My trip to Kingston, Jamaica to research Early Caribbean Folk Music for my musical is fast approaching (courtesy of some funding from the Jerwood Foundation).
The musical idea I am developing explores the themes of freedom, love, religious and spiritual beliefs such as Myal and Obeah and is set in Jamaica at the cusp of emancipation during slavery times. I am keen to research the history of Jamaican music during the period of 1820-1950’s. The period is so great because I would like the music to show the development of jamaican music history as an undercurrent that develops the characters within the musical. I would particularly like to know more about Early Jamaican Negro Spirituals, Kumina, Mento, Calypso, Jonkanoo, Nyabinghee, and the music that the British colonialists may have listened to during this time as well as specific African musical influences.

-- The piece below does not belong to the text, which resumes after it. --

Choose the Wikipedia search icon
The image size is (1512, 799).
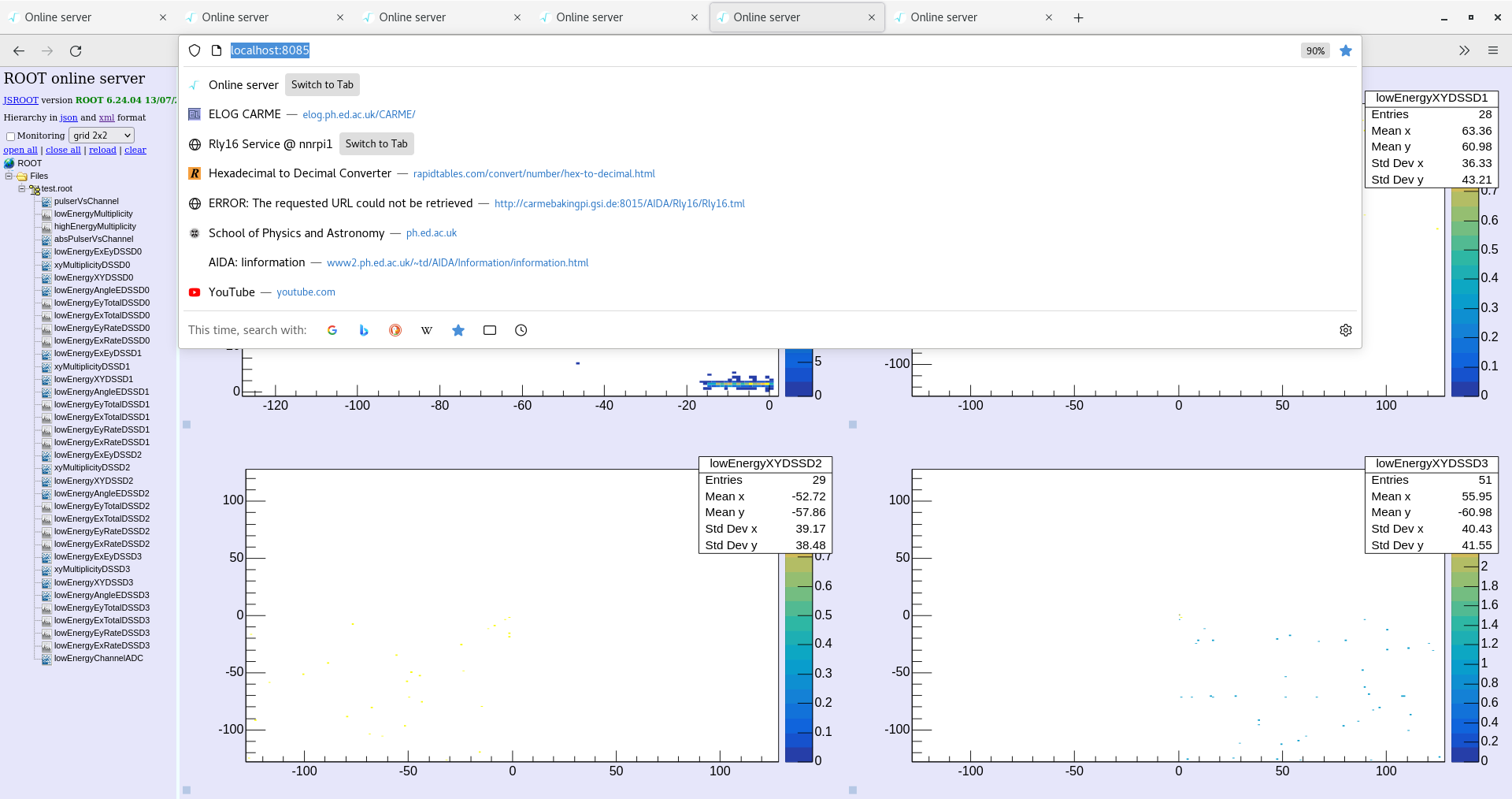point(426,330)
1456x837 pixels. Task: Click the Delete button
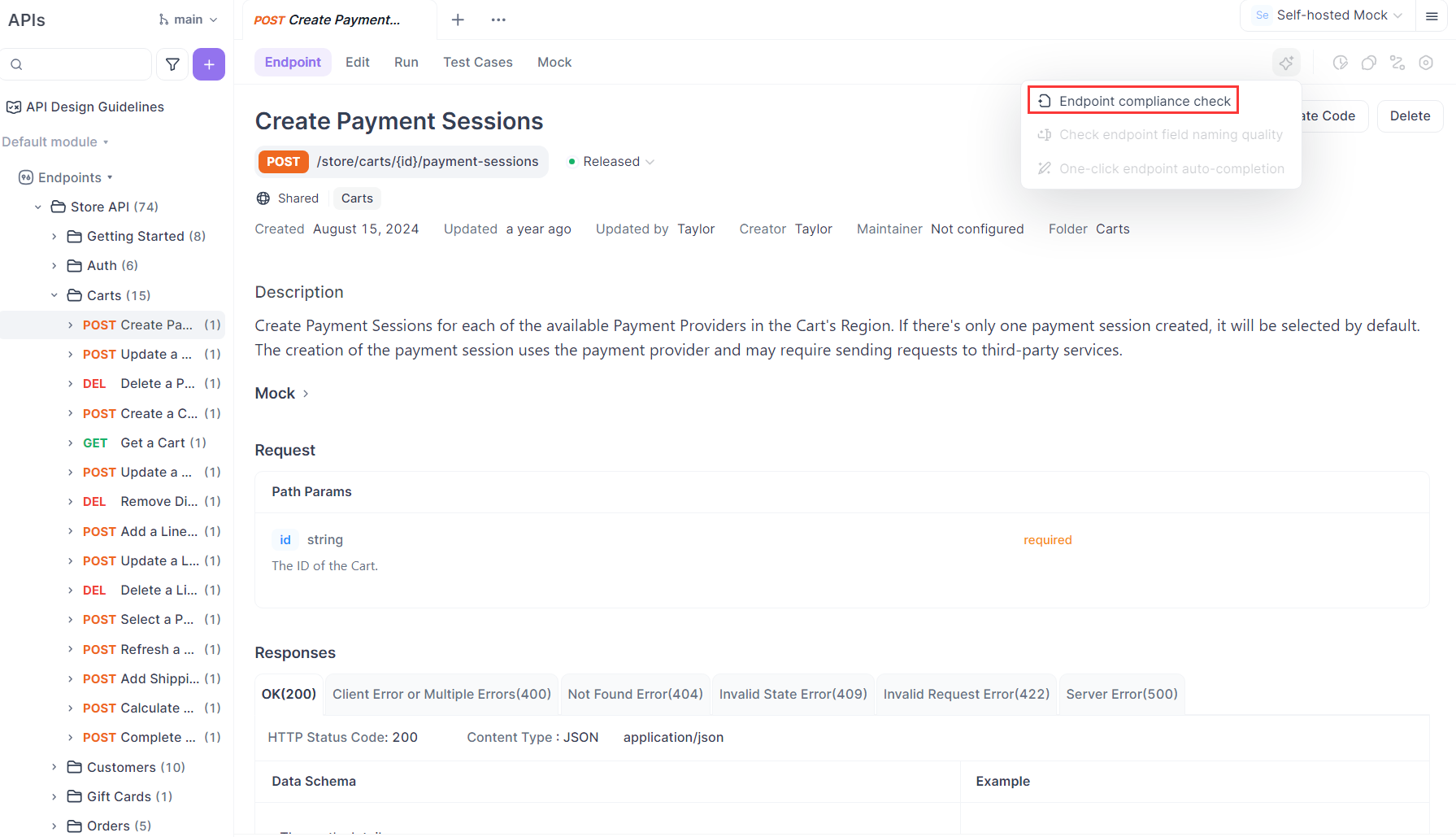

I plan to pay close attention to instrumentation, rhythm, vocal harmony and use of storytelling within the Caribbean music.
I have been in contact with many different people that are experts in Jamaican music, history, culture and language. I am particularly excited to meet Ms Marjorie Whylie who is an expert in Jamaican Folk Music. We met briefly 10 years ago, in the UK, at a workshop she conducted with the Tomorrow’s Warriors organisation. Our initial correspondence was very insightful. Her email informed me that she will be able to perform many of rhythms that I am interested in hearing. She also gave me some direction as to which publications to source (many of which are now out of print but not completely impossible to find). It was saddening to hear that some rare cylinder recordings of the works from the period I am interested in, were destroyed in a fire in recent years. From her email it became clear that there are few educators of this music left.
Although I have had the pleasure of visiting Jamaica many times, Kingston is a place I have never ever been to as my family are from the opposite side of the island, in Hanover. Whatever information I can collect on this trip it is sure to be an adventure. My trip will be short and I have lots that I would like to cram in (interviewing various people, visiting various museums/libraries, music centres and historical “Great Houses”) but I am confident that I will come away with a mind full of musical ideas as well as a wider knowledge of my jamaican heritage to channel into this musical.